Awesome F# - Decision Trees – Part II

In my previous post I went over the theory behind the ID3 algorithm. Now that we got all that painful math out of the way, let’s write some code! Here is an implementation of the algorithm in F#. (It is also attached to this blog post, download it via the link at the bottom.)

 open System

type Record = 
    {
        Outlook     : string
        Temperature : string
        Humidity    : string
        Wind        : string
        PlayTennis  : bool 
    }

    /// Given an attribute name return its value
    member this.GetAttributeValue(attrName) =
        match attrName with
        | "Outlook"     -> this.Outlook
        | "Temperature" -> this.Temperature
        | "Humidity"    -> this.Humidity
        | "Wind"        -> this.Wind
        | _ -> failwithf "Invalid attribute name '%s'" attrName

    /// Make the %o format specifier look all pretty like
    override this.ToString() =
        sprintf
            "{Outlook = %s, Temp = %s, Humidity = %s, Wind = %s, PlayTennis = %b}" 
            this.Outlook
            this.Temperature 
            this.Humidity
            this.Wind
            this.PlayTennis

type DecisionTreeNode =
    // Attribute name and value / child node list    
    | DecisionNode of string * (string * DecisionTreeNode) seq
    // Decision and corresponding evidence
    | Leaf         of bool * Record seq

// ----------------------------------------------------------------------------

/// Return the total true, total false, and total count for a set of Records
let countClassifications data = 
    Seq.fold 
        (fun (t,f,c) item -> 
            match item.PlayTennis with
            | true  -> (t + 1, f, c + 1)
            | false -> (t, f + 1, c + 1))
        (0, 0, 0)
        data

// ----------------------------------------------------------------------------

/// Return the theoretical number of bits required to classify the information.
/// If a 50/50 mix, returns 1, if 100% true or false returns 0.
let entropy data = 
    let (trueValues, falseValues, totalCount) = countClassifications data        

    let probTrue  = (float trueValues)  / (float totalCount)
    let probFalse = (float falseValues) / (float totalCount)

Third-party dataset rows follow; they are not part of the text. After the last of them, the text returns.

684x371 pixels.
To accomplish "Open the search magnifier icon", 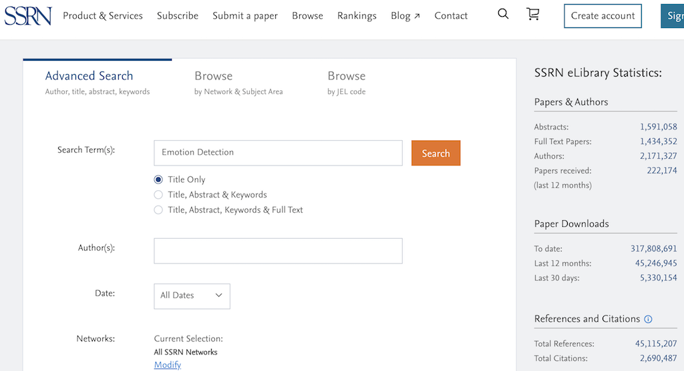I will 503,14.
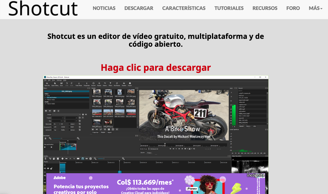Select the Fill size mode radio button
The image size is (328, 194).
(x=60, y=124)
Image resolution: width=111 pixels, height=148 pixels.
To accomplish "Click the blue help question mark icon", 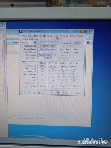I will click(88, 42).
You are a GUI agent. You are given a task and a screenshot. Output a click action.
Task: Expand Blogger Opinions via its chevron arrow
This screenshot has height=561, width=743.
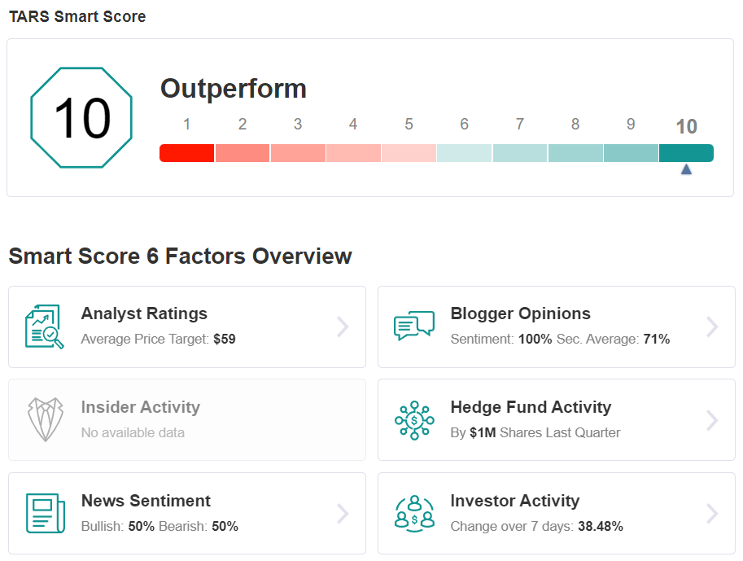(712, 327)
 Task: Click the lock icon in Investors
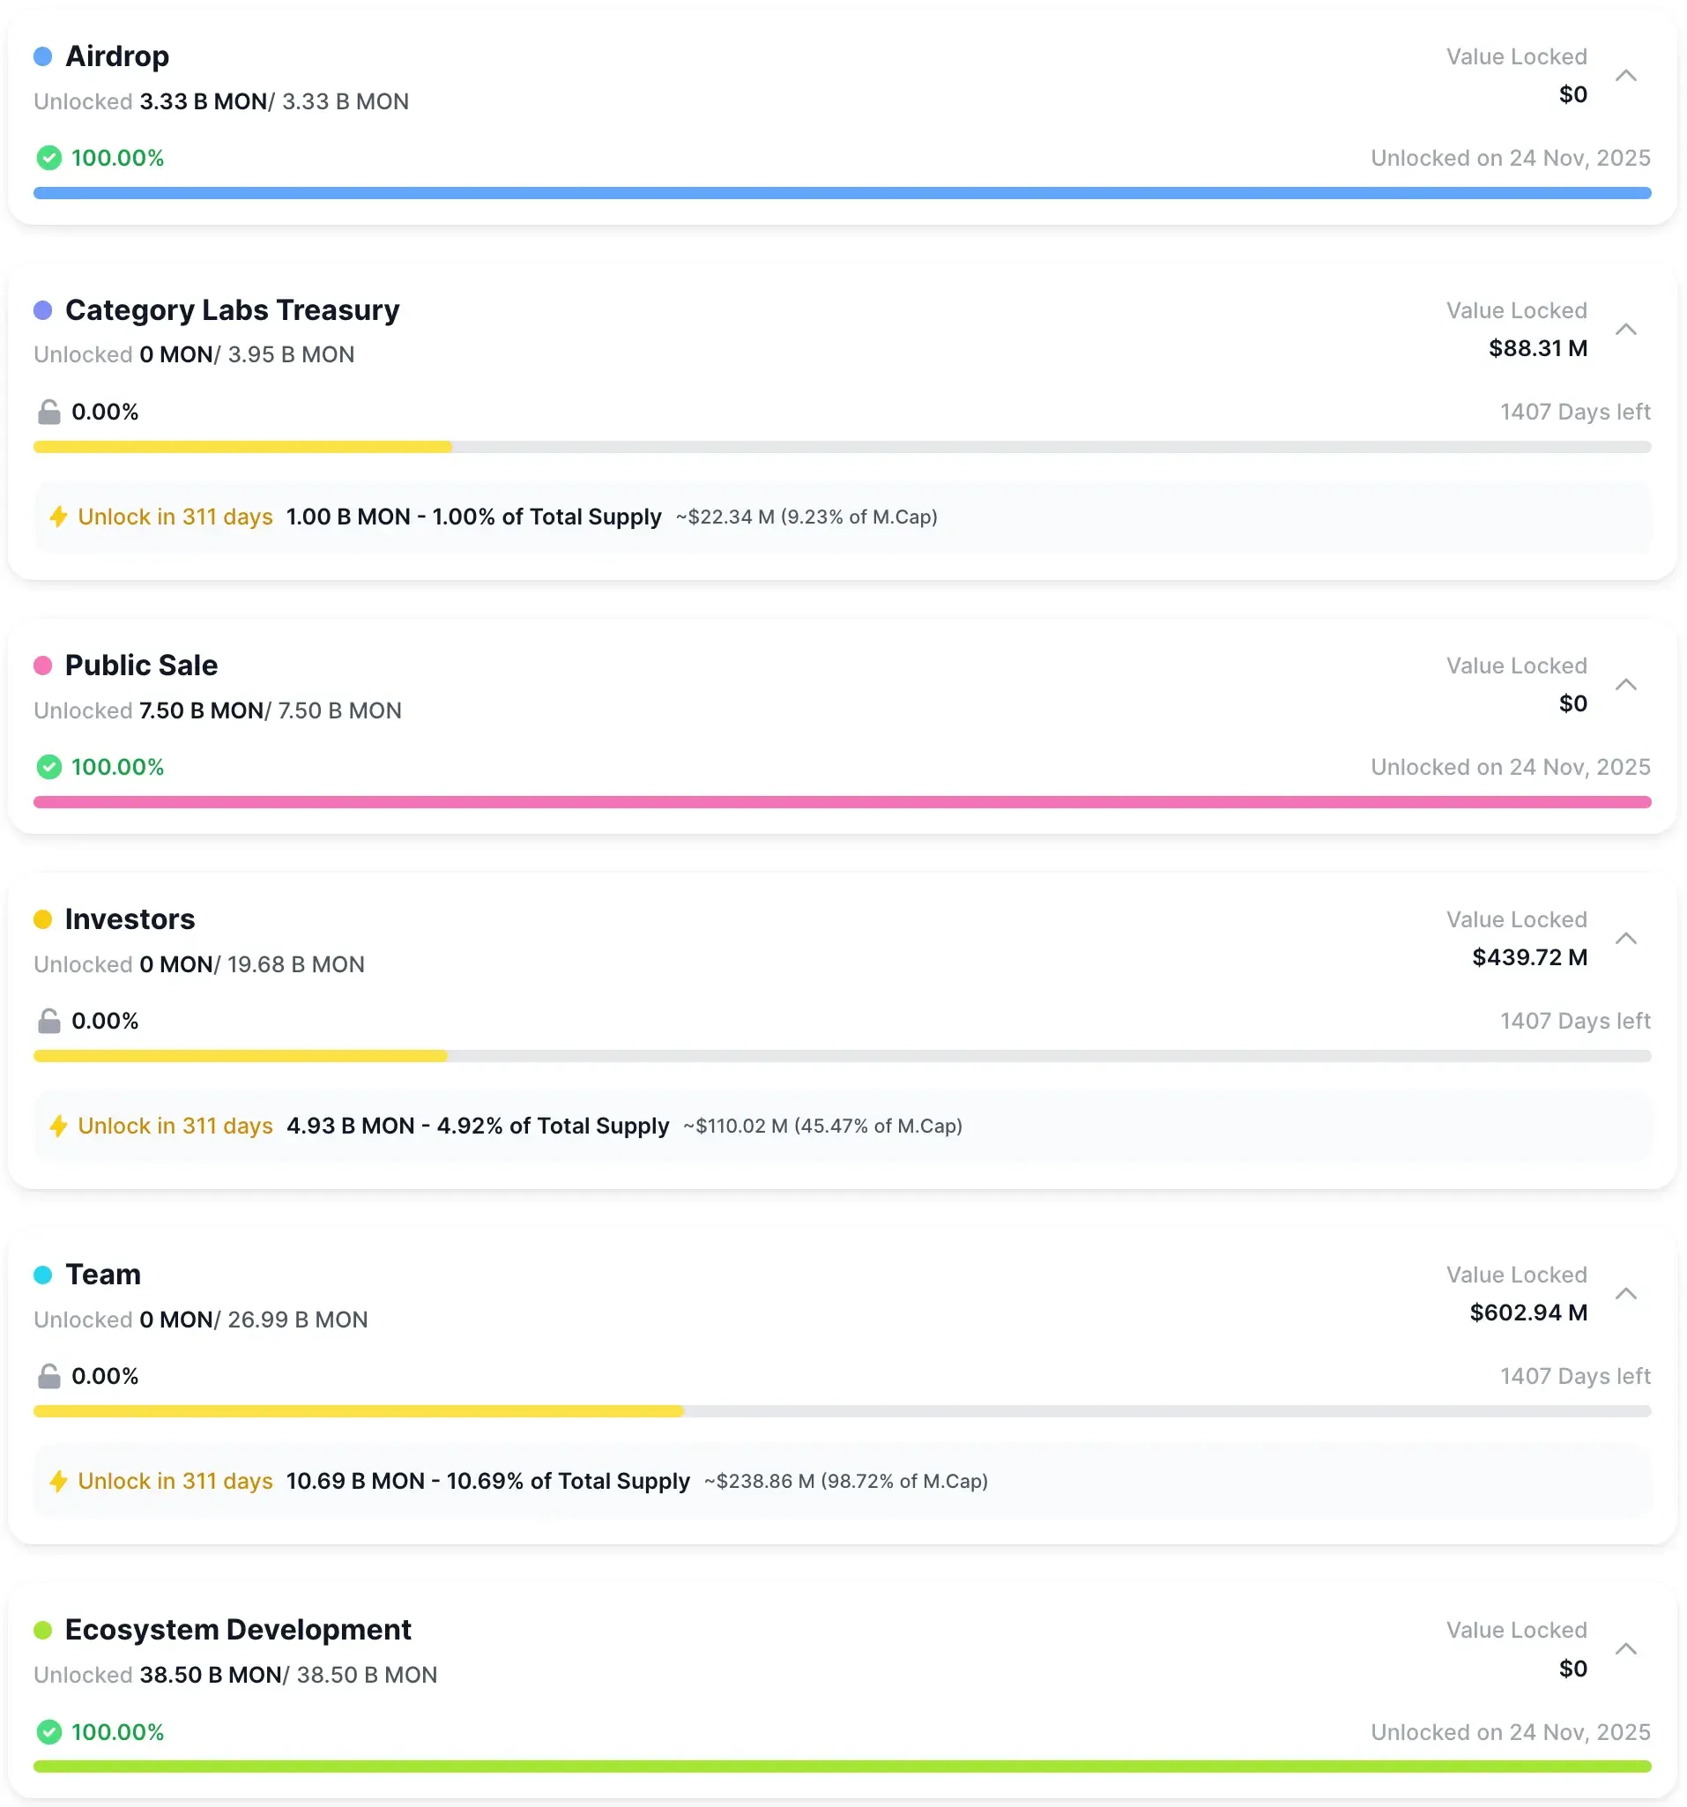coord(49,1022)
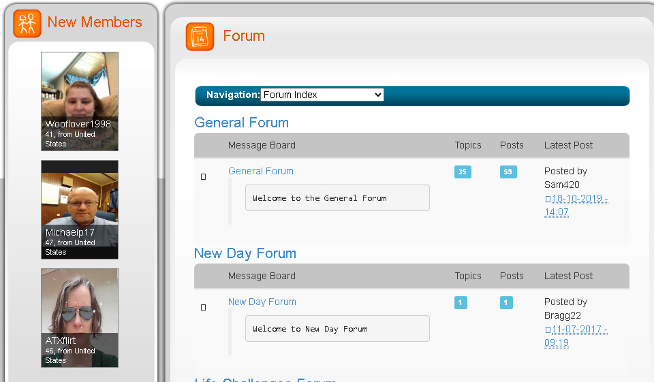The height and width of the screenshot is (382, 654).
Task: Open the Navigation Forum Index dropdown
Action: (x=322, y=95)
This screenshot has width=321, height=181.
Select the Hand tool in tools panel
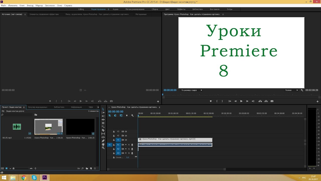(x=103, y=144)
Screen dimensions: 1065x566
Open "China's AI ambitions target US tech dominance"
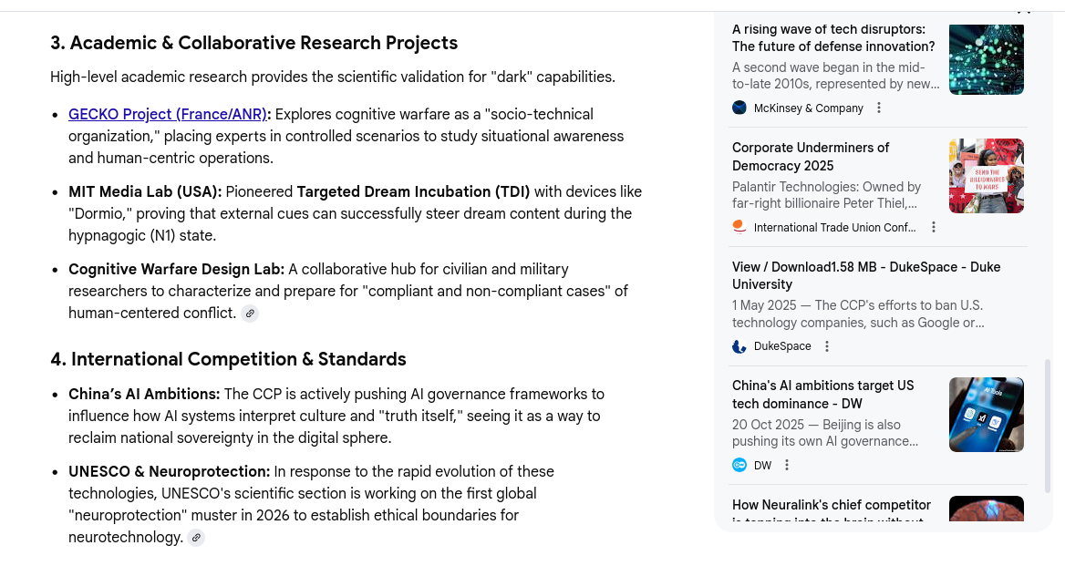(822, 394)
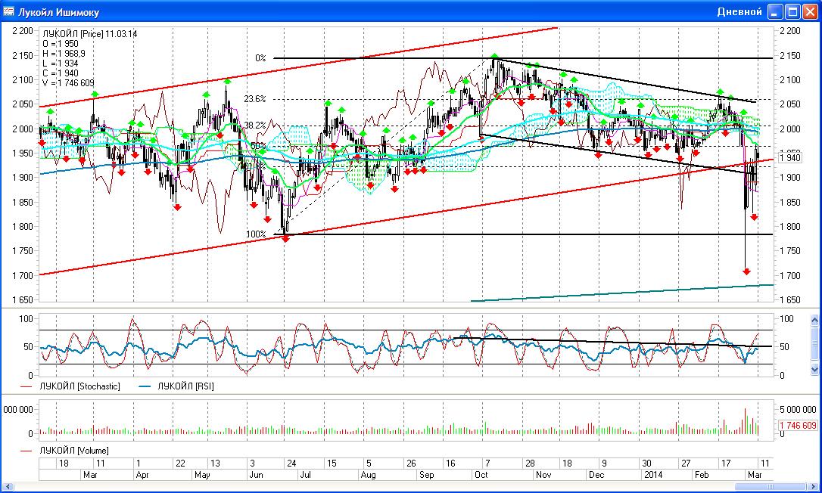
Task: Click the 1 746 609 volume value tag
Action: tap(798, 426)
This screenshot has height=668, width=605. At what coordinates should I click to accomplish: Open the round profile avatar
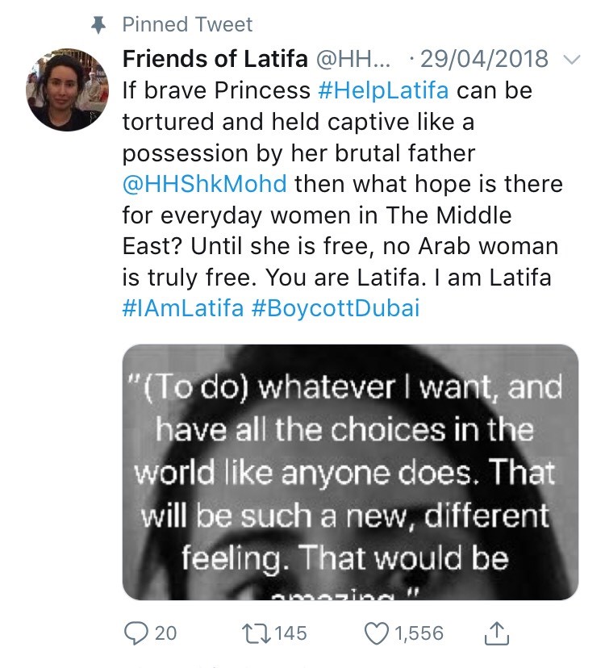coord(67,90)
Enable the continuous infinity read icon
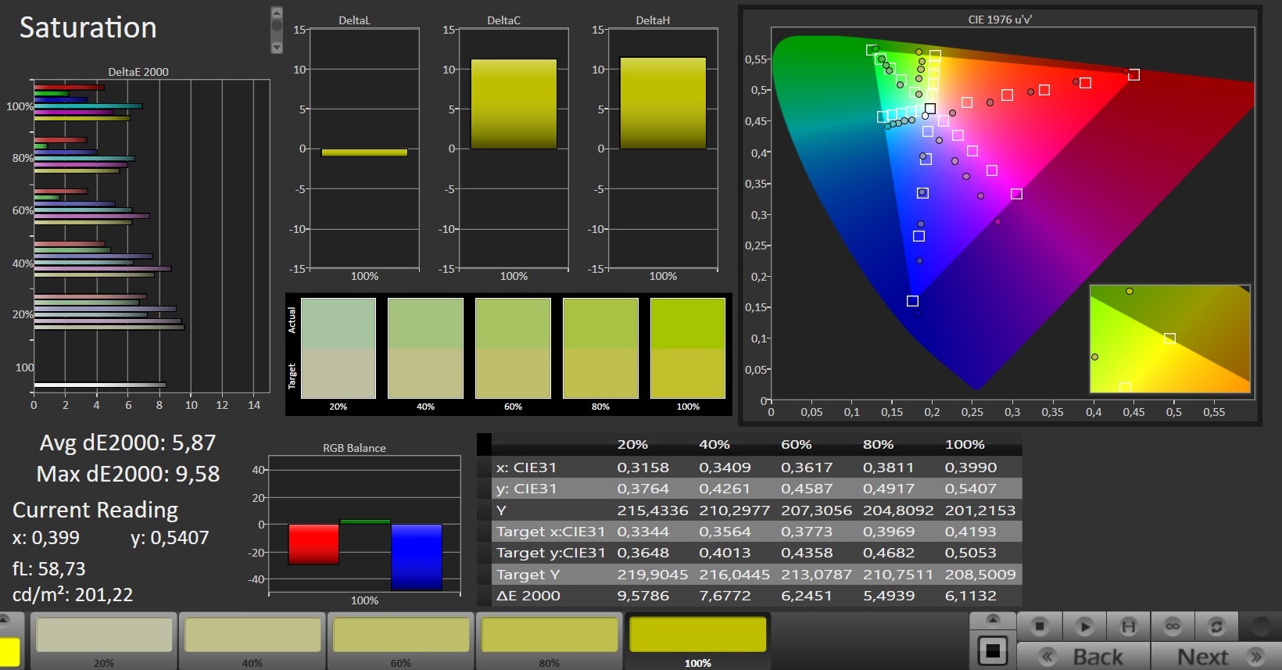1282x670 pixels. pos(1172,626)
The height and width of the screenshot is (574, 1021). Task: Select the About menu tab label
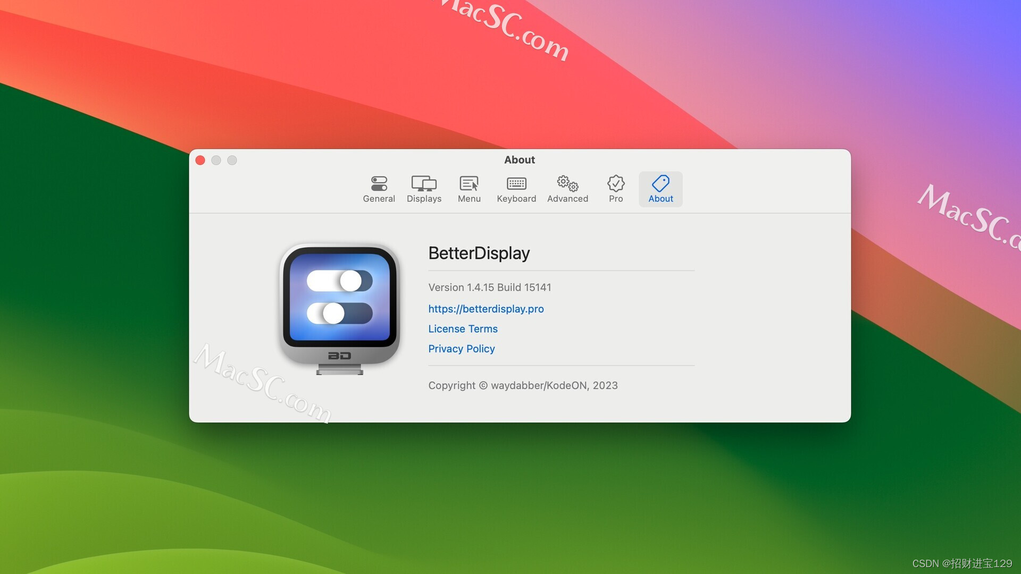pos(660,198)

    // Log2(1.0) = infinity, short circuiting this part
    if trueValues = totalCount || falseValues = totalCount then
        0.0
    else
        -probTrue * Math.Log(probTrue, 2.0) + -probFalse * Math.Log(probFalse, 2.0)

/// Given a set of data, how many bits do you save if you know the provided attribute.
let informationGain (data : Record seq) attr =
    
    // Partition the data into new sets based on each unique value of the given attribute
    // e.g. [ where Outlook = rainy ], [ where Outlook = overcast], [ ... ]
    let divisionsByAttribute = 
        data 
        |> Seq.groupBy(fun item -> item.GetAttributeValue(attr))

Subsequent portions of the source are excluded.